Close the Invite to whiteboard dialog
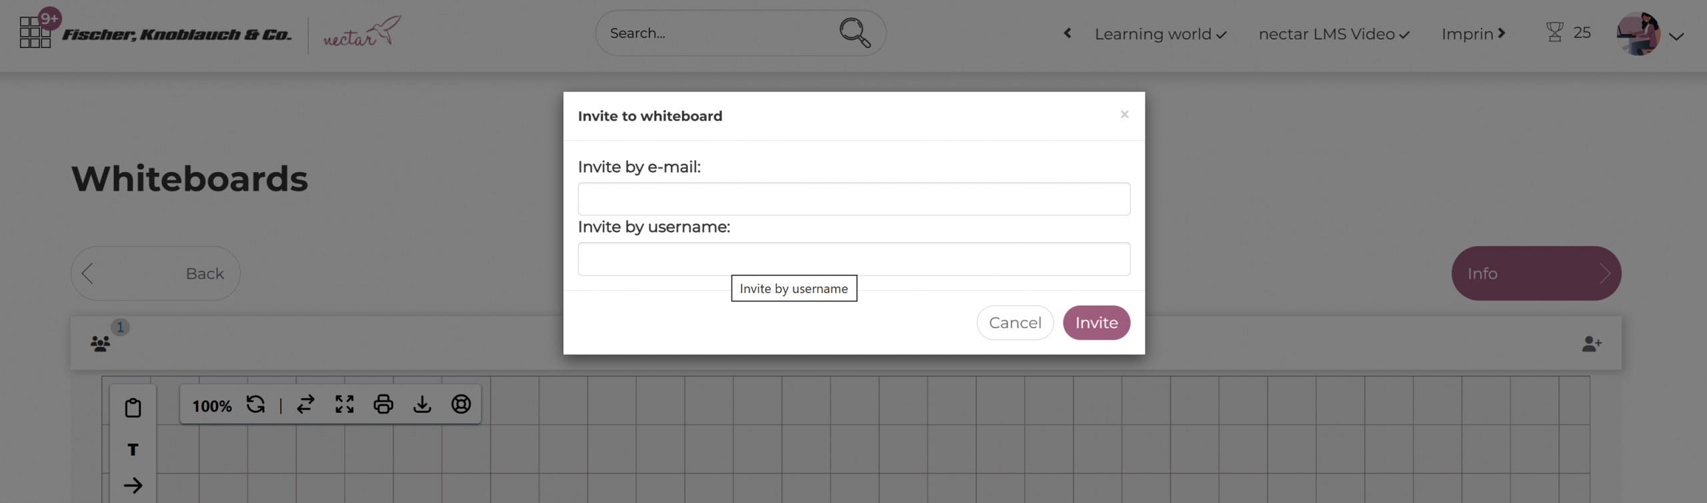 point(1124,115)
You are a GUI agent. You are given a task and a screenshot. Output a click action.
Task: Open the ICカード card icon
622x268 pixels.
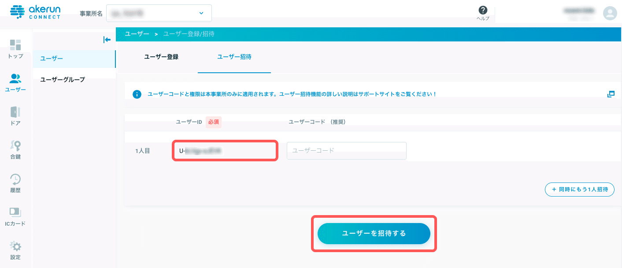coord(15,212)
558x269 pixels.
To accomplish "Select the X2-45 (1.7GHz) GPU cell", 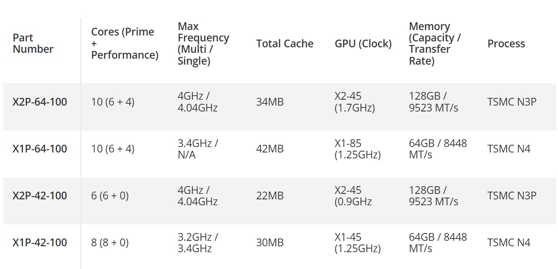I will [355, 102].
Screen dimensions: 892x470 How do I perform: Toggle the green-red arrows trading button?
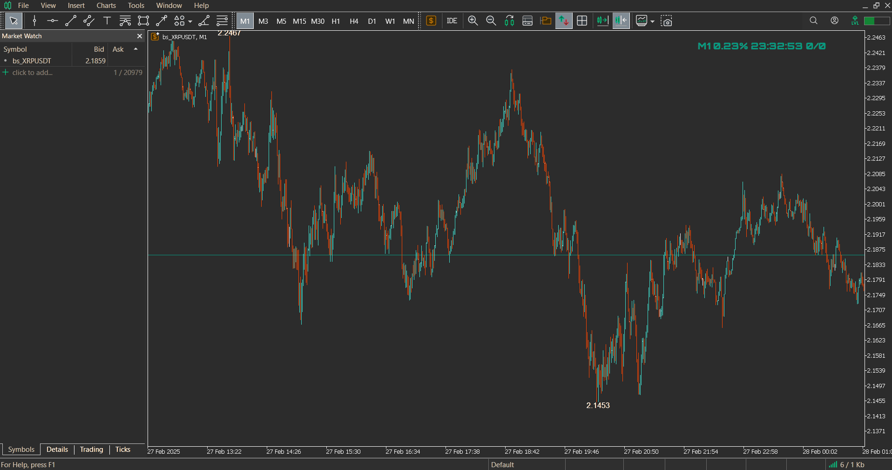564,21
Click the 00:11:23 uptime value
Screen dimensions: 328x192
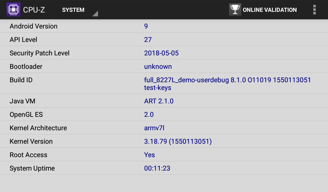click(x=157, y=168)
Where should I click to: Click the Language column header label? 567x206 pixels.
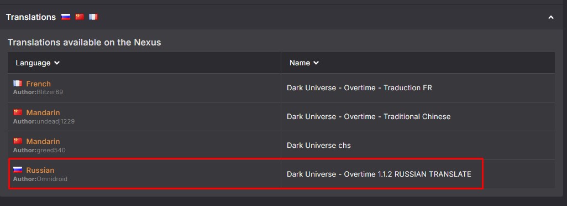pyautogui.click(x=33, y=63)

───

**Instructions for the task:** Could you return, word for word, every line from the line with "Screen dimensions: 328x192" through the last line of the listing above, both ends included, without any pictures?

**Written answer:**
Screen dimensions: 328x192
click(x=157, y=168)
Where should I click to: Click the Language column header label? 567x206 pixels.
pyautogui.click(x=33, y=63)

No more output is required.